The invisible computers
An embedded system is a computer built into another product — a car, a fridge, an insulin pump, a satellite. You interact with dozens every day and rarely notice, because they are designed to disappear into the product they serve.
The defining trait: constrained resources and hard real-time requirements. A cloud server can afford to be slow. An anti-lock brake controller cannot.

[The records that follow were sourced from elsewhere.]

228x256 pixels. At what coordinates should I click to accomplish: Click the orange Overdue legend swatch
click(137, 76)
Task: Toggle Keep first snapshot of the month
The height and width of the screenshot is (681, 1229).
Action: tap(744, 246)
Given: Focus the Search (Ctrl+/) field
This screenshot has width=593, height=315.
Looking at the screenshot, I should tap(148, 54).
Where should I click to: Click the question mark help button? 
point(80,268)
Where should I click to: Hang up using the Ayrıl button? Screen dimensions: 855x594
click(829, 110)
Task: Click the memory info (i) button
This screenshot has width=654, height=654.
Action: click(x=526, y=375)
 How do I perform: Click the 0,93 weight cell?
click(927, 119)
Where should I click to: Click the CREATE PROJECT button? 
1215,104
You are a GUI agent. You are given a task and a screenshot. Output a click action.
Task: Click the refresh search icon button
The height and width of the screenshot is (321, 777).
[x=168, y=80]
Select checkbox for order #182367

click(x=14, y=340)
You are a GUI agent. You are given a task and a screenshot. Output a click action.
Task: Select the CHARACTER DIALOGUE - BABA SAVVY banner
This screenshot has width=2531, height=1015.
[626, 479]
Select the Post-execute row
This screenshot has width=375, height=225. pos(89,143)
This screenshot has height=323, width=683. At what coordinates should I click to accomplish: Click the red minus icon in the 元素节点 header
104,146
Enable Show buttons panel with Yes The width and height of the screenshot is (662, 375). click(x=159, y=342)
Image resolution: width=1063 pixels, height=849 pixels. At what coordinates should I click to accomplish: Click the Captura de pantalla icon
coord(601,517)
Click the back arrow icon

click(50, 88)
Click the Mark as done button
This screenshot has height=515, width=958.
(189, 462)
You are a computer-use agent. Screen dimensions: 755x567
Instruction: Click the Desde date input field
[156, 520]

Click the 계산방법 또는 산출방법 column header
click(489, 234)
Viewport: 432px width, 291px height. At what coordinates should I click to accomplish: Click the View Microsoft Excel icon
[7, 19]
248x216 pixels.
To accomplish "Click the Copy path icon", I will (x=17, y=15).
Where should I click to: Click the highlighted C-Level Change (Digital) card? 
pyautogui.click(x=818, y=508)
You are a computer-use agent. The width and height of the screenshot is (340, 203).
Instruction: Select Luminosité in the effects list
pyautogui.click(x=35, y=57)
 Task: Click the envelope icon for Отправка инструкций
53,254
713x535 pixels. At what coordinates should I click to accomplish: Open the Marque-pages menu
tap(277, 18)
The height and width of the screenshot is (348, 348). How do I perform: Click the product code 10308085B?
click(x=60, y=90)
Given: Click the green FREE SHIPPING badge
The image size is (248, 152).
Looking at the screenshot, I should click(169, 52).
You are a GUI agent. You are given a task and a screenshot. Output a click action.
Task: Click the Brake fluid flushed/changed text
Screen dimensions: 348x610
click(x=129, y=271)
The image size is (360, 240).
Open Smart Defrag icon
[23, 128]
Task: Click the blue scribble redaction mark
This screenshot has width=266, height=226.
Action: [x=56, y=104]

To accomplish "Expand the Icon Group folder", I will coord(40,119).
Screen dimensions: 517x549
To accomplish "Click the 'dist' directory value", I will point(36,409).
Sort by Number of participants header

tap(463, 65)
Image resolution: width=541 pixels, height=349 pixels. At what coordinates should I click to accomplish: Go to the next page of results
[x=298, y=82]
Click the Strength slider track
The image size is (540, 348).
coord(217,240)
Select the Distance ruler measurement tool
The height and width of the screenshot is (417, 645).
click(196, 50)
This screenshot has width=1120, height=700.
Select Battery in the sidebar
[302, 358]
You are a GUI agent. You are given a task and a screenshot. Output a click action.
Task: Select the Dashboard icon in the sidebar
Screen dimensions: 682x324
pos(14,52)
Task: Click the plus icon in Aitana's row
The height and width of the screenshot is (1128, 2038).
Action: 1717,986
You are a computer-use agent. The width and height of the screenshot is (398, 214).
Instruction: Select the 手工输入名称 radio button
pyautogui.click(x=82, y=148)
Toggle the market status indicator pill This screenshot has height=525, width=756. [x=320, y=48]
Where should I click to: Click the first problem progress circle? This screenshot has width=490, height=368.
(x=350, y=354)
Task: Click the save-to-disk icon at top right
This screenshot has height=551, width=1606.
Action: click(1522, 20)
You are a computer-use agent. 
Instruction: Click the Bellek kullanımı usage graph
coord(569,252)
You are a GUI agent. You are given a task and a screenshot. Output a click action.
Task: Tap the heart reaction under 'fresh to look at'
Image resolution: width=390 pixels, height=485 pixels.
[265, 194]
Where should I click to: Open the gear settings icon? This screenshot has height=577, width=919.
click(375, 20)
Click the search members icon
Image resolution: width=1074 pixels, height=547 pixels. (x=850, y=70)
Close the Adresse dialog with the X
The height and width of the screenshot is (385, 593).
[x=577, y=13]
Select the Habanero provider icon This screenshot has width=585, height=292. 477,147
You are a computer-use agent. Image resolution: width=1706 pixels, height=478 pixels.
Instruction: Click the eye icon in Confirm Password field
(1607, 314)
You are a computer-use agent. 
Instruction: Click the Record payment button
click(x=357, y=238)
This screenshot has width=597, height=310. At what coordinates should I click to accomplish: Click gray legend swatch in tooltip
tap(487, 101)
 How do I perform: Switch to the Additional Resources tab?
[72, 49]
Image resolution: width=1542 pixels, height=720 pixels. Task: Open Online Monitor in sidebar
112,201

The stack, from silicon up
Microcontroller
The heart of the system — a small CPU with integrated memory and peripherals. Popular families include ARM Cortex-M, ESP32, RISC-V and 8-bit AVR / PIC.
Firmware
Software that runs directly on the microcontroller, often in C or C++. Real-time operating systems like FreeRTOS or Zephyr manage tasks; some products run bare-metal.
Peripherals
GPIO, ADC, DAC, UART, SPI, I2C, CAN — the language embedded engineers speak. Understanding these buses is the difference between a prototype and a product.
Communication
BLE, Wi-Fi, LoRa, cellular. Modern embedded work is heavily networked.
What embedded engineers actually do
- Read datasheets carefully — sometimes hundreds of pages.
- Bring up new boards, one peripheral at a time.
- Debug with oscilloscopes, logic analysers and JTAG.
- Optimise memory and power to the last byte and microamp.
Why this discipline stays evergreen
Every new product category — electric vehicles, wearable health devices, industrial IoT, robots — needs firmware. Cloud engineers will always outnumber embedded engineers, but embedded engineers are increasingly rare and correspondingly well-paid.
If you like getting close to the metal, this is the field.